Thursday, January 21, 2010

Birth Control Held Hostage

Getting a prescription for birth control pills is an incredible pain in the neck. Normally, you are required to see a gynecologist once a year to get a year-long prescription. Even that is stupid because there is absolutely no reason to make birth control into prescription medication. But the doctors need to make money and this is one way of making sure women are forced to see them and pay exorbitant sums for these unnecessary visits. Now, even that silly system doesn't often work the way it is supposed to.

Since I moved, I went to a new doctor for my prescription. I was only given one for 3 months and asked to come again for a new one because I am a new patient. My health insurance paid the doctor $132 for this 10 minute long visit. The entire visit consisted of me engaging in the following idiotic conversations with the nurse (I didn't even get to see the doctor):

Nurse: Have you had any pregnancies?
Me: No.
Nurse: Any abortions?

I don't know what she thought I could have aborted since I had already said I'd had no pregnancies. This mystery remains unsolved. Then we had the following exchange:

Nurse: Have you been married for a long time?
Me: A month.
Nurse: Huh! That's strange.
Me: Why?
Nurse: You look like you have been married a long time.

I still don't know whether to take this as a compliment or an insult.

Now I have to go back for more inane conversations in the same style. I swear to God, it's easier to get access to heroin than to simple harmless birth control. Of course, nobody is interested in making these unnecessary visits to a doctor disappear as part of this so-called healthcare reform.
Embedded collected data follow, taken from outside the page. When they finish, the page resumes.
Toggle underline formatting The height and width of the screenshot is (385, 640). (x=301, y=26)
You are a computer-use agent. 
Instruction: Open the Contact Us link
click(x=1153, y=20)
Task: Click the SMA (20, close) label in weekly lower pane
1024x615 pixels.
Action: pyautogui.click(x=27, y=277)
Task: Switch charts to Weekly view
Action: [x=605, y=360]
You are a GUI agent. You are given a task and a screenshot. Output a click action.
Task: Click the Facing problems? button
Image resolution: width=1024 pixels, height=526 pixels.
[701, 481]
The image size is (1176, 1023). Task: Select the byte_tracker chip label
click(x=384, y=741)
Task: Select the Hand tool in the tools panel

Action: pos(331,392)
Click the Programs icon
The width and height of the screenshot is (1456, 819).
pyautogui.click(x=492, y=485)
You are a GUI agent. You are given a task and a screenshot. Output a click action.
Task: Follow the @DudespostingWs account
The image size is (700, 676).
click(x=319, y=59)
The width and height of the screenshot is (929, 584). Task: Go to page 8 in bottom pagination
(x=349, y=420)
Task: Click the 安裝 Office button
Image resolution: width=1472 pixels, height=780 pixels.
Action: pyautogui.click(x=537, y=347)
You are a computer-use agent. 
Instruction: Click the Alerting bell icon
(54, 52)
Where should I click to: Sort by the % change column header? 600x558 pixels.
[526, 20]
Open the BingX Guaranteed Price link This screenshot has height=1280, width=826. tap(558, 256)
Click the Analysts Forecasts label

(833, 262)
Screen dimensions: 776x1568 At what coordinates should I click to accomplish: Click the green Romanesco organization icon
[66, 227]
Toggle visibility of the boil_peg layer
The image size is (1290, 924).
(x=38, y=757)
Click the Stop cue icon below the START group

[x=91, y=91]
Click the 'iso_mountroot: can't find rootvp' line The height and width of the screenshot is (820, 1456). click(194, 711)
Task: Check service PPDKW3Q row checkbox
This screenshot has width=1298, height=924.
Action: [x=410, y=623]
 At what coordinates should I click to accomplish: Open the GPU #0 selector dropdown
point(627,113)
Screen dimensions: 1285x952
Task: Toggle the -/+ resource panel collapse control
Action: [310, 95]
Even with prescription insurance, a packet of pills (that lasts a month) costs $28. It is so frustrating to hear all the anti-abortion propaganda in a society where access to legal birth control is so painful and expensive. How can anybody expect a teenager from an underprivileged background, for example, to have money for this prescription and the endless visits to the doctor to get it in the first place?

12 comments:

Anonymous said...

Your post is a great argument for every person who has the means to support Planned Parenthood. I started going at 13 to get on the pill. Stopped when I was 20 and got my first job that had benefits. But I still send $$ to them in the hopes that another 13 year old won't end up facing an unwanted pregnancy. They literally saved my life as my mother's f-ed up "sex talk" consisted of, "If you get pregnant I'll kick your ass so far and so hard you'll miscarry." No worries, mom, I'm already on the pill- no thanks to you.

Kiibaati said...

One more question :)
Ever tried IUD?

Anonymous said...

What happiness that in Russia it is possible to buy the majority of tablets without the recipe, and contraceptive especially. But at us other problem: many false medicines, you think that drink contraceptive tablets, and actually it can appear a simple chalk. And it unfortunately too raises statistics of abortions.

NataliaV

V said...

NataliaV,
Sorry for my ignorance - but how people are able not to notice the difference between real and fake thing in case of the birth control pills? They are supposed to affect one's feeling during the period... In fact they are prescribed to make periods less painful...
I understand everybody is different, but shouldn't not feeling any difference whatsoever be a hint if one knows that some pills on the market are fake?

Anonymous said...

On a miscellaneous happens. I, for example, that with tablets that without them do not test any especial feelings, and change in a cycle at reception of such pills is observed not earlier, than in a month of reception. The first month precisely anything cannot be noticed. Yes we know that in the market of medicines it is a lot of fakes, but with each pill will not run for examination.

NataliaV

V said...

As far as I know, it is not recommended to have otherwise unprotected sex during the first month on the pill even if one is sure the pill is real.
Also, during the very first month of a new relationship it is very good idea to use condoms as STD protection anyway, even if one was on the pill for a long time before that.

Anonymous said...

To tell the truth, I not the special professional in this area, am possible you and are right. But where the guarantee that false will appear the first box of tablets, instead of the second or the third. We not in lots buy.

NataliaV

Clarissa said...

This is not an issue that exists in the US, and still we are persecuted by these restrictions.

Clarissa said...

Anonymous: hard to believe, but your mother's sex talk was more than I ever got from my parents. :-)

Val said...

I came across a great essay in a book I recently picked up:

http://www.gladwell.com/2000/2000_03_10_a_rock.htm

This quotes stuck w/me: "...during the placebo week, the number of users experiencing pelvic pain, bloating, and swelling more than triples, breast tenderness more than doubles, and headaches increase by almost fifty per cent. In other words, some women on the Pill continue to experience the kinds of side effects associated with normal menstruation...In the past forty years, millions of women around the world have been given the Pill in such a way as to maximize their pain and suffering."

Val said...

Of course I should have revised that to "THESE quotes"...

Clarissa said...

I've been very lucky with my pill. It has no side effects at all. But I know that for many women it takes a lot of effort to find the right pill.